Administrative Track – Access Management and Land Use
Moderator – Jamie Leudtke, Iowa State University
Wisconsin’s Administrative Ability to Manage Access
– Bonnie Tripoli, Wisconsin Dept. of Transportation
Wisconsin may be unique in its ability to manage access administratively on certain rural highways. The state has a statute that allows the Department Of Transportation to study a corridor, hold public hearings and then find, determine and declare the corridor as access controlled without having to compensate the adjacent property owners. There are caveats to the system but over all it is the favorite method within the department for handling access. Courts have upheld the process. As an area transitions from rural in character to suburban in nature, changes to the restrictions can be made easily, efficiently and inexpensively.

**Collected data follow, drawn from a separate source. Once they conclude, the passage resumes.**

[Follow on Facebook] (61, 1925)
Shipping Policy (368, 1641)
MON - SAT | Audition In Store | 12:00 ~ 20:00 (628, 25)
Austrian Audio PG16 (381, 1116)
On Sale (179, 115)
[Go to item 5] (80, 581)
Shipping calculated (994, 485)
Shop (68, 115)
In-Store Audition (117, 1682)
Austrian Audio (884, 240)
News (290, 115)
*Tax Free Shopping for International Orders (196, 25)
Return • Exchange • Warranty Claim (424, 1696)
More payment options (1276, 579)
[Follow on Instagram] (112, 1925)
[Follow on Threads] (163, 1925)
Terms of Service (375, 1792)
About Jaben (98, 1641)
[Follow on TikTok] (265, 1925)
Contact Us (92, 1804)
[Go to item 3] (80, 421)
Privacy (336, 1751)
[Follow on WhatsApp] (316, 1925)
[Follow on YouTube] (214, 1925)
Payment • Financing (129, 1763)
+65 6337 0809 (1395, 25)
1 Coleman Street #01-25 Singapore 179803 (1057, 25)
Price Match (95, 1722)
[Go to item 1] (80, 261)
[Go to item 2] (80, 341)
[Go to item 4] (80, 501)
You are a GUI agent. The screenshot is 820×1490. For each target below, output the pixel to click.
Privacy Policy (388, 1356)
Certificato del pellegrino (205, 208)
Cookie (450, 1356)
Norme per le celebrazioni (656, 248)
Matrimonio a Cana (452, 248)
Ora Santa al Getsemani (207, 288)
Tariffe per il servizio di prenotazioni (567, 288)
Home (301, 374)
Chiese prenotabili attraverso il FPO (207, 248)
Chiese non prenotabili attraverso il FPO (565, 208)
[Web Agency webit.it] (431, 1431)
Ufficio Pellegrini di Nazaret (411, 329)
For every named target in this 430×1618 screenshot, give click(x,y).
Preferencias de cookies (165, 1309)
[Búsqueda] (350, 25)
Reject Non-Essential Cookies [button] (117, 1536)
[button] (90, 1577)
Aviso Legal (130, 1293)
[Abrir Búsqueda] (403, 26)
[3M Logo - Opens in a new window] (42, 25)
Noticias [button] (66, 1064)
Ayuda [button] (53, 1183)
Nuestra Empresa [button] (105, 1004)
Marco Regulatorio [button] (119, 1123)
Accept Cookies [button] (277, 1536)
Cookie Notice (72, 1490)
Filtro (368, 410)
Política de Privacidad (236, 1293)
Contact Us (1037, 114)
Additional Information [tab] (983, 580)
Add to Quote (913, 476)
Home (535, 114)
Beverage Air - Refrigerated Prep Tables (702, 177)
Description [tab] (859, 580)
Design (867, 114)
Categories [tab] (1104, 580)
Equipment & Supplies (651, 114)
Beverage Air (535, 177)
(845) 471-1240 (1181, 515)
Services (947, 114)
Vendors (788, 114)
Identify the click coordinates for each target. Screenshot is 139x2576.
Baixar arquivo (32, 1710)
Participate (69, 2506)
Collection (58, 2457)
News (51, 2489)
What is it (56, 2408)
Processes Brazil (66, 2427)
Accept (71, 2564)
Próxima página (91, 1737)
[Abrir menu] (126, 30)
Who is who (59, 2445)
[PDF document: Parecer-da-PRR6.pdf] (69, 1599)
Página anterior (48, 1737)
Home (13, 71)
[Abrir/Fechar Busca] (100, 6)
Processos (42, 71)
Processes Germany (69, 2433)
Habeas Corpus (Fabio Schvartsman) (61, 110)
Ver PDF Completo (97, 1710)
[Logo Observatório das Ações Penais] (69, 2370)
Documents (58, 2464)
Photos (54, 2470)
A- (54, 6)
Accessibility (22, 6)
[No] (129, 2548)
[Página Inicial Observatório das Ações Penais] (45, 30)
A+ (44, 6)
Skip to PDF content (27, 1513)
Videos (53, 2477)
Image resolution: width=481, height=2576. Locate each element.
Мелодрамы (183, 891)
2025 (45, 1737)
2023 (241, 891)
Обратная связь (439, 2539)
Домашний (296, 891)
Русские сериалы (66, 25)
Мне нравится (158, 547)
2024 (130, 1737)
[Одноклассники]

Wisconsin’s Law … Land Divisions Adjacent To State Highways
– Bonnie Tripoli, Wisconsin Dept. of Transportation
Wisconsin has long had a law on the books to review subdivisions that occur adjacent to state highways. Unfortunately subdivisions are only one of, and at that, not very frequently used methods of dividing land in the state. Basically a subdivision had to be used to divide land when 4 or more lots of 1.5 acres or less in size were being created in less than 5 years. Most land divisions in the state seem to occur one parcel at a time to avoid the subdivision regulations. Other methods used are deed, certified survey map, county plat and condominium plat. In 1999 the department was able to get the legislature to approve a revised version of the law that now allowed the department to review all those forms of land divisions.
Fargo/Moorhead TH 336 Corridor Management Plan
– Brian Shorten, SRF Consulting
IThis presentation will cover the background and details of a corridor management plan for a developing area on the fringe of the Fargo-Moorhead (Minnesota/North Dakota) metropolitan area. The plan includes effective ties to both metropolitan planning and local land use planning.
Technical Track – Innovative Analysis of Access
Moderator – Chris Ropps, P.E., HNTB
This session will highlight some innovative analysis methods for access from HNTB Corporation’s experiences in Kansas and Missouri. HNTB has worked for years in the field of access management and has undertaken unusual analyses in areas such as land use, traffic and travel time analysis, public involvement utilizing GIS, and micro and macro simulation. Joe Brand, Kip Strauss, Eric Seggerman and Michael Dement will make this a memorable session.
Workshop Track – Inquiring Minds Want to Know: Starting a State A.M. Program
Moderator – Jim Gattis, University of Arkansas
Panel members will discuss their experiences and insight into starting a state access management program and take questions from the audience. Several sessions include information about existing statewide access management programs, but how did they get there? Professor Gattis has recently conducted research into several state access management programs to determine how they were actually developed, what did successful (and unsuccessful) programs have in common, and what would the successful program managers do differently if they could? To anyone interested in developing a program in their own jurisdiction, this is one workshop you won’t want to miss.
10:30am – 12:00pm CLOSING SESSION – In addition to closing remarks, come participate in the always popular Access Management Jeopardy.